Ich frage mich, wie eine Siesta von sagen wir mal drei Stunden in Deutschland aussehen würde. Erstens fahren dann wahrscheinlich alle nach Hause, um dort Mittag zu essen. Die arme Umwelt! Zweitens legen wir uns dann am Arbeitsplatz schlafen, aber wo? Unterm Tisch? Auf der Werkbank? Irgendwie nicht gemütlich und wahrscheinlich auch nicht erholsam. Drittens könnte man sich noch irgendwo im Schatten unter einen Baum setzen.
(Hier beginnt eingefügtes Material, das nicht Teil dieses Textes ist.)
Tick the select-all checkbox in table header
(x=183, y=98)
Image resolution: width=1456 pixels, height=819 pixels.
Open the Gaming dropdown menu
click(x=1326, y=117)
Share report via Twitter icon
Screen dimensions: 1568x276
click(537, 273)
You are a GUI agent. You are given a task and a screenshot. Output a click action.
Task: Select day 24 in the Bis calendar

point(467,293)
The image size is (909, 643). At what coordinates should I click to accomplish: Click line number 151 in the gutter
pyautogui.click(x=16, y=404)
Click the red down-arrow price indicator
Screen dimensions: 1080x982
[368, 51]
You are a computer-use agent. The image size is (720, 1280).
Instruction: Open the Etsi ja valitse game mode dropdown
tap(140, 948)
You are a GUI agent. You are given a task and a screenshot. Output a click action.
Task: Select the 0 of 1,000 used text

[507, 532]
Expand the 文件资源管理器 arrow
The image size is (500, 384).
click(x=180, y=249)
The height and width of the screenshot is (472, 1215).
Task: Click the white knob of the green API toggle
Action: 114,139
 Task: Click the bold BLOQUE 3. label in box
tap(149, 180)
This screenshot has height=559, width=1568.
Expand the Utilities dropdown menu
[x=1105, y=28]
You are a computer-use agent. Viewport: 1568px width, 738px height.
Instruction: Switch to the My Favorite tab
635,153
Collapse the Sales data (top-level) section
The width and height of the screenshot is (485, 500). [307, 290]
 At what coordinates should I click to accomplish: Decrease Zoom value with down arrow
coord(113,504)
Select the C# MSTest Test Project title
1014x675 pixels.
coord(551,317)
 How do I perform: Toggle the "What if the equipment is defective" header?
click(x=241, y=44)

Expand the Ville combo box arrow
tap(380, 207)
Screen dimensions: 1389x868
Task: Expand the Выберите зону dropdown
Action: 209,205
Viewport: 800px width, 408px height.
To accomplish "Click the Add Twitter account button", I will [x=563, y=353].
Das macht vielleicht ein paar Tage Spaß, aber dann wird’s langweilig. Es fehlt einfach an Angeboten, mit denen man eine lange Mittagspause ausfüllen könnte, und so macht das in meinen Augen keinen Sinn. Auch deswegen nicht, weil man noch länger von zu Hause weg ist und weniger Zeit mit der Familie hat. Siesta? Nein danke!